### [TEXT TO READ]
— BEGIN —

I have been a volunteer for the past 3½ years. During that time, we have had two Bald Eagles in rehab. Both were non-releasable. One went to Tracy Aviary in Salt Lake City, Utah and the other went to Dollywood in Tennessee. We had one rescue where the eagle was so severely damaged that it had to be euthanized. But, now we have “Lady Eagle” who is a releasable Bald Eagle in rehab and is ready for conditioning. I received a phone call from Barbara Hathaway asking if I wanted to “fly” an Eagle. At first I was a little hesitant because of the size of the bird and I didn’t know if I had the strength to do it, but I thought “Why not? Give it a try!”

So, on an unseasonably warm December afternoon the team assembled. For many of us, this was our first opportunity to handle an eagle. Our veterinarian, Dr. Pat, gave us some instructions before we began: #1 When retrieving the bird, always take a second person with you to help fold in the wings. #2 Lift the bird by the jesses higher than you normally would. The wingspan on an eagle is longer and you want to keep the wings from hitting the ground and possibly getting injured.  #3 If you can’t launch the eagle by throwing it in the air, place it on the ground. It can take off by itself.

— END —

### [WRITTEN TASKS]
(1) Reproduce word for word the part of the eagle rehab account that opens with the words containing "So, on an unseasonably" and closes with "off by itself.".
(2) Carry on the account of flying the rehab Bald Eagle from the point where it stops.

### [AVAILABLE DATA]
— BEGIN —

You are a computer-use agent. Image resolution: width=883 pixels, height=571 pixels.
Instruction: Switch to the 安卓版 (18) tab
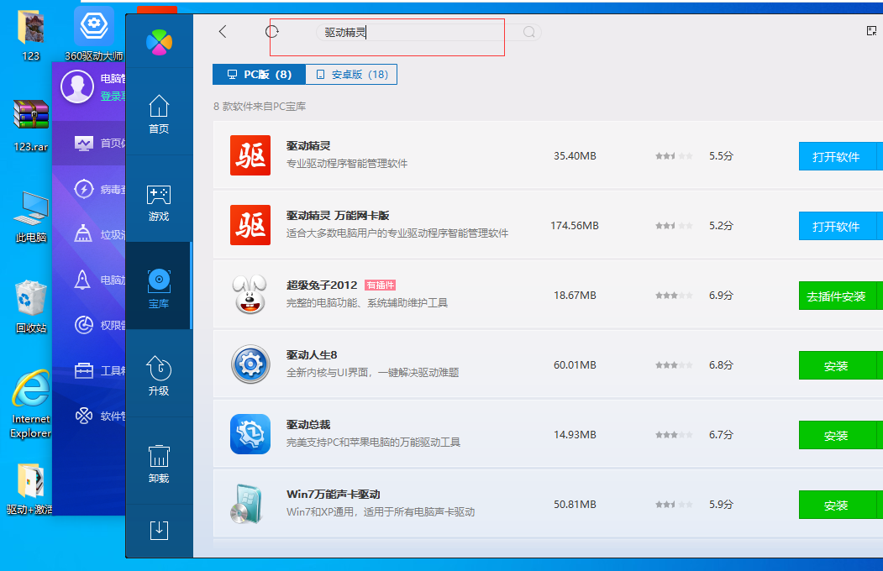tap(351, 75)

— END —

### [THE RESPONSES]
(1)
So, on an unseasonably warm December afternoon the team assembled. For many of us, this was our first opportunity to handle an eagle. Our veterinarian, Dr. Pat, gave us some instructions before we began: #1 When retrieving the bird, always take a second person with you to help fold in the wings. #2 Lift the bird by the jesses higher than you normally would. The wingspan on an eagle is longer and you want to keep the wings from hitting the ground and possibly getting injured.  #3 If you can’t launch the eagle by throwing it in the air, place it on the ground. It can take off by itself.

(2)
There were quite a few of us that day so we worked out a lineup to handle the bird. Until it was our turn, we either helped braking or laying the line. Finally, it was my turn. I put on the “eagle gloves” which come up nearly to your armpits. I had no problem lifting the bird up from the ground and securing the wing closest to me. Ted Geers folded in the other wing (I see why a second person is needed!) and I had her secured. We walked back to the starting point.  My first toss was my best because my arms weren’t tired yet. Everybody gave me a “thumbs up”. That made me happy. I found that retrieving doesn’t take as much strength as launching the bird. After my third throw, my arms were exhausted and I passed my turn on to the next person. On the second round, I flew her twice. The team flew her a total of 40 times. She still wasn’t winded and could have flown more, but the humans had had enough.

When we creance fly a bird, we are helping the bird to regain its strength so that eventually it will be able to be returned to the wild. It is a very satisfying and fun thing to do. This particular session was also meaningful to me for another reason. I wasn’t sure that I was up to the task, but I found that I not only met the challenge, I was able to do a decent job of it. That was a great feeling!

The picture included with this missive is of me holding “Lady Eagle”. The picture is great because you get a true sense of scale. I’m 5’7” and the bird goes from my shoulders to my knees. Isn’t she magnificent?